Zondag 19 februari 2023 – 7e Zondag door het jaar
1elezing: Lev.19,1 2.17-18
2e lezing: 1 Kor.3,16-23
Evangelie: Mt.5,38-48
Een dwaze God
Jezus’ woorden van vandaag liegen er niet om: “Bemint uw vijanden en bidt voor wie u vervolgen, opdat Gij kinderen moogt worden van uw Vader in de hemel.” Dat is veel gevraagd, voor heel wat mensen te veel gevraagd; niet zomaar te veel gevraagd, maar ook en vooral te veel van het goede. Je kunt wel goed zijn, maar ‘al te goed is buurmans gek’.
Als je té goed bent, wordt er al gauw misbruik van je gemaakt en gaan mensen over je heen lopen. Dat is dan ook wat er met Jezus gebeurde: ze liepen over Hem heen, vielen over Hem heen, legden Hem zelfs letterlijk het zwijgen op. Maar hangend aan het kruis waarop ze Hem vastspijkerden, bad hij voor zijn vervolgers. Aan het kruis gaf Hij alles wat Hij had: niet alleen het bovenkleed, maar ook het onderkleed. Toen ze Hem op de wang sloegen, keerde Hij hen ook de andere toe. Dan ben je toch echt gek, als je zo met je laat sollen.
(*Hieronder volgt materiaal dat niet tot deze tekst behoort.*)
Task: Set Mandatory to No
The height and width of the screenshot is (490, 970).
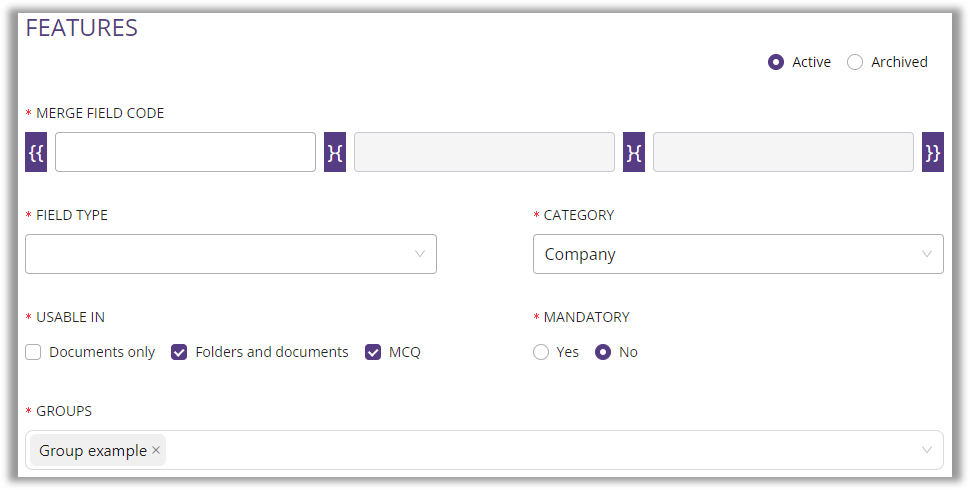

En toch: zo is God, zo heeft Hij zich in Jezus onder ons getoond: als een God, gek van liefde voor ons mensen, zijn schepselen; een God die bereid was voor ons mensen en omwille van ons heil tot het uiterste te gaan, door zijn leven voor ons te geven tot zijn laatste druppel bloed toe. Wat had Hij nog meer voor ons kunnen doen, dat Hij niet gedaan heeft om ons te overtuigen van zijn onvoorwaardelijke liefde voor ons mensen (vgl. Improperia Goede Vrijdag)?
Inderdaad: een dwaze God. Een God die de wijsheid van deze wereld belachelijk maakt. Een God die de wijzen van deze wereld in hun eigen sluwheid vangt (vgl. tweede lezing) door zijn leven voor ons, zijn schepselen, te geven door zijn leven met ons, zijn schepselen, te delen. En wij ondertussen maar denken dat Hij niet om ons geeft, dat Hij niet voor ons zorgt, ja zelfs dat Hij niet bestaat…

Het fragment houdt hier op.